Get a jump on the HST


February 18, 2010
by Rino Bellavia

The HST will allow manufacturers to claim the sales tax they pay on most inputs.

Photo: iStockphoto

While addressing taxes likely isn’t high on the 2010 priority list for many of Canada’s manufacturers, those of you in BC and Ontario might want to start planning how to get the most value from your provincial sales taxes, soon to be harmonized with the federal goods and services tax (GST). As of July 1, the harmonized sales tax (HST) will be 12% in BC and 13% in Ontario.

Like the GST, this value-added tax ensures only the value contributed by each manufacturer is taxed by allowing the business to claim what it pays on most inputs. The tax will only be an added cost on the final sale of a manufacturer’s goods to a consumer who is not entitled to either an input tax credit (ITC) or rebate.

Since more than 130 countries have a value-added tax system similar to Canada’s HST, the competitiveness of manufacturers in these and the Atlantic provinces (except PEI) should strengthen many of their export markets.

The principal reason?
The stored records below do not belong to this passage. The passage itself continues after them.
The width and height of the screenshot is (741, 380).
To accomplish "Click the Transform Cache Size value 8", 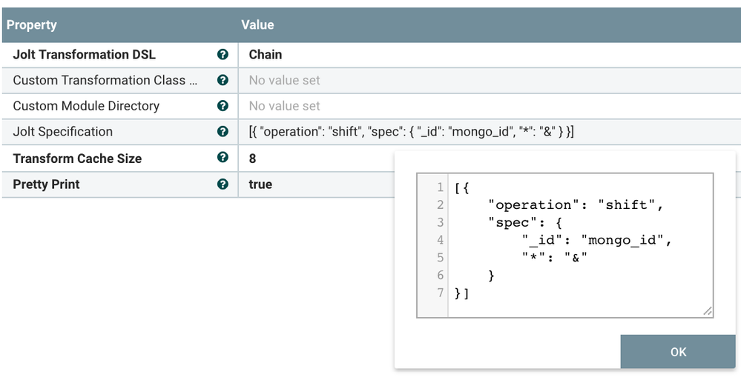I will pyautogui.click(x=253, y=159).
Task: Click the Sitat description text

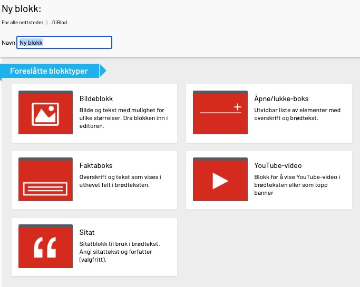Action: coord(123,252)
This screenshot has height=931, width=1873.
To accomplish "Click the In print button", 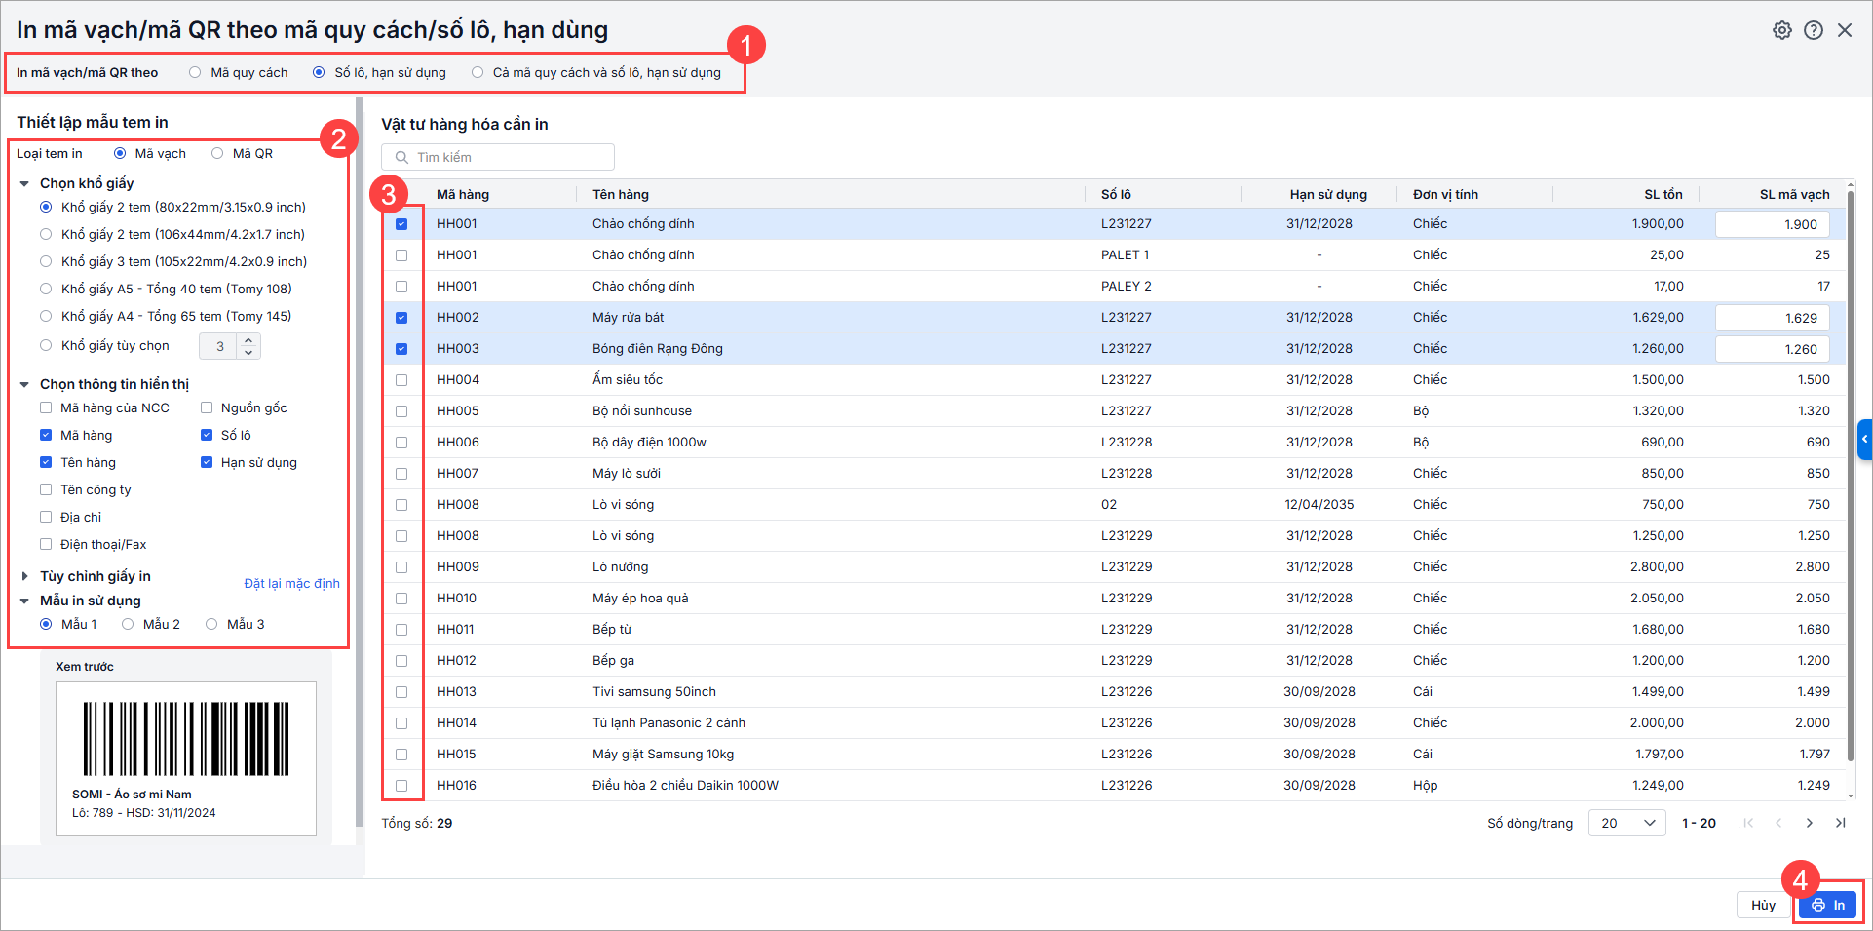I will 1827,905.

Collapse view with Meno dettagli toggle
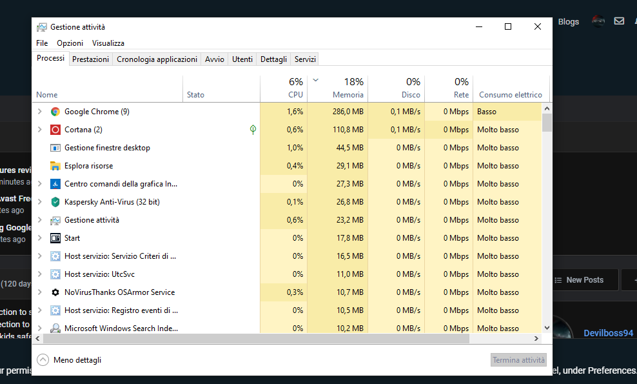pos(43,360)
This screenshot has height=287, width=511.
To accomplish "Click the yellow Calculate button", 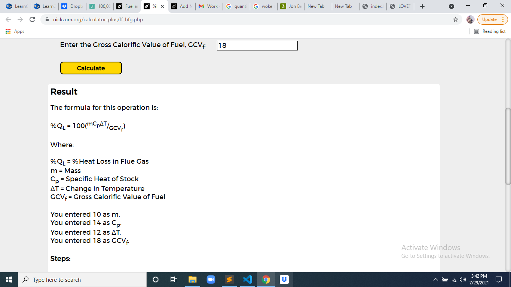I will coord(91,68).
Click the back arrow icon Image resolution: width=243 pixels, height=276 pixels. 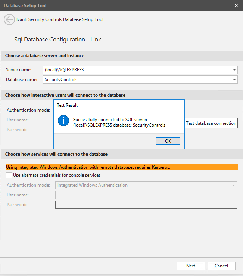[x=9, y=19]
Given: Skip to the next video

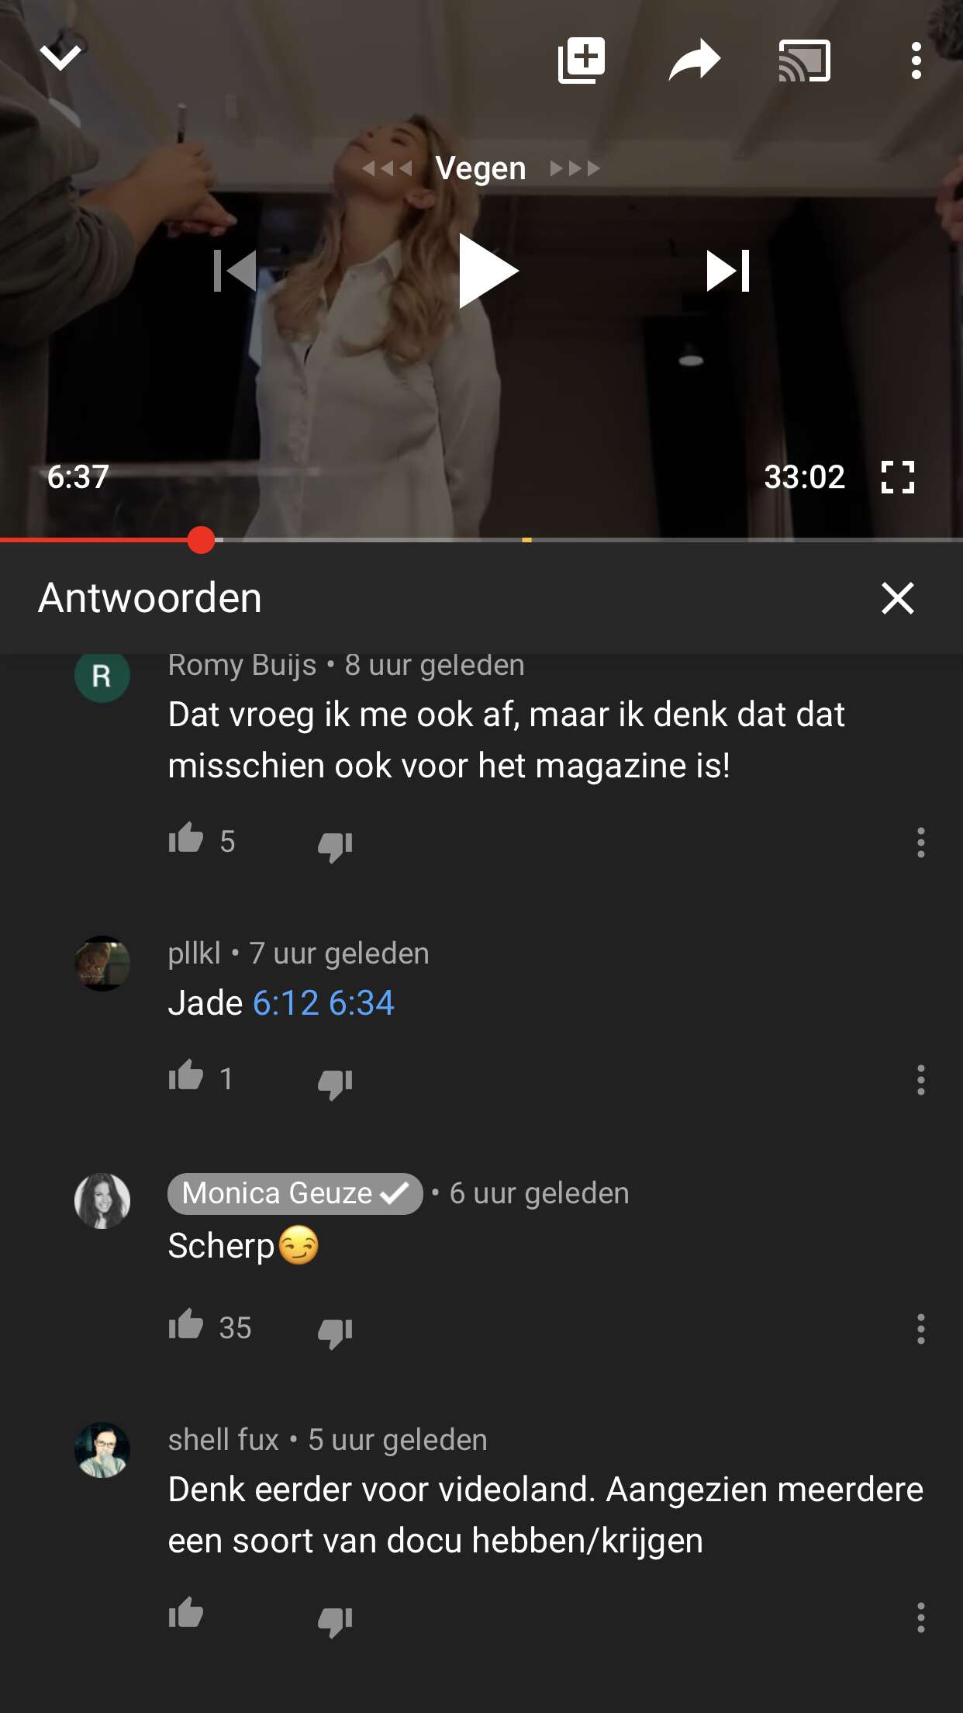Looking at the screenshot, I should coord(728,271).
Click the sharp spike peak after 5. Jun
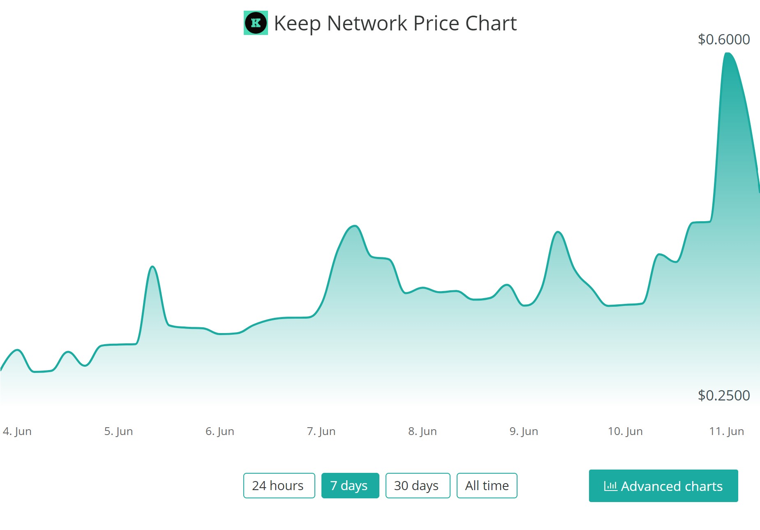 pos(152,267)
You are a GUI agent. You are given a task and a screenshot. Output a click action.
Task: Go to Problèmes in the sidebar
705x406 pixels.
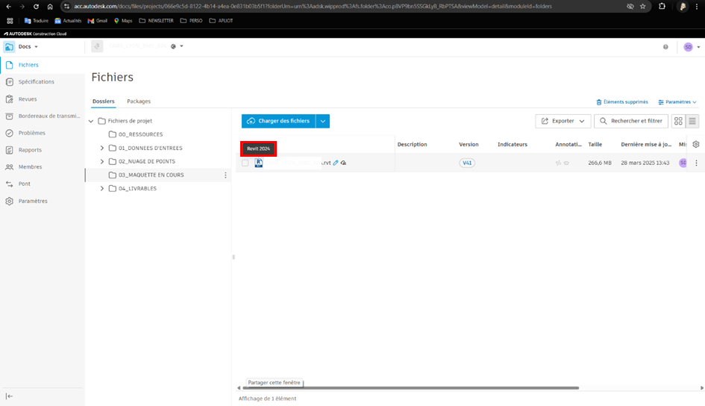click(10, 133)
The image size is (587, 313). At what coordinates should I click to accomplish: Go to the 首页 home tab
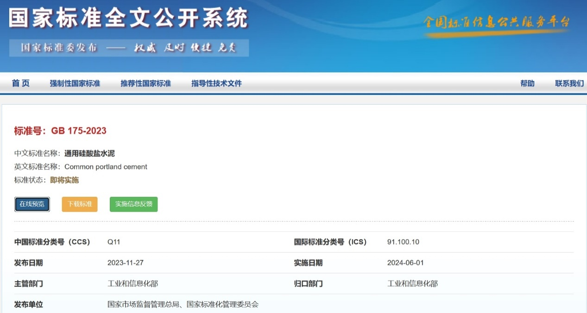pos(21,83)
Production materials and equipment are exempt from provincial sales tax, but manufacturers in the nonharmonized provinces pay for many non-manufacturing expenses they can’t recover. These include furniture, fixtures, office equipment, certain software and hardware, promotion materials, delivery vehicles and more. Although you’ll have to pay higher HST on these items, entitlement to ITCs should allow for the recovery of most, if not all tax payments, resulting in lower overall costs. And there are other benefits. Purchase exemption certificates will no longer be required, and you won’t have to file two sales tax returns: only the Canada Revenue Agency (CRA) will administer and collect the HST and audit taxpayers.

Of course, along with the added value of lower production costs and fewer compliance requirements, there will be new challenges. Here are some tips to help your company realize the most value from the transition to the new tax system.

1. Special planning considerations for mid-size to large manufacturers. Those with annual taxable sales above $10 million will not reap all of the benefits of ITCs for several years because of a temporary restriction on recovering the provincial component of the HST for certain expenditures. A five-year restriction followed by a three-year phase-in period covers energy not directly used in the manufacturing process, telecommunication services (other than internet and toll-free numbers), road vehicles less than 3,000 kilograms, vehicle parts and fuel.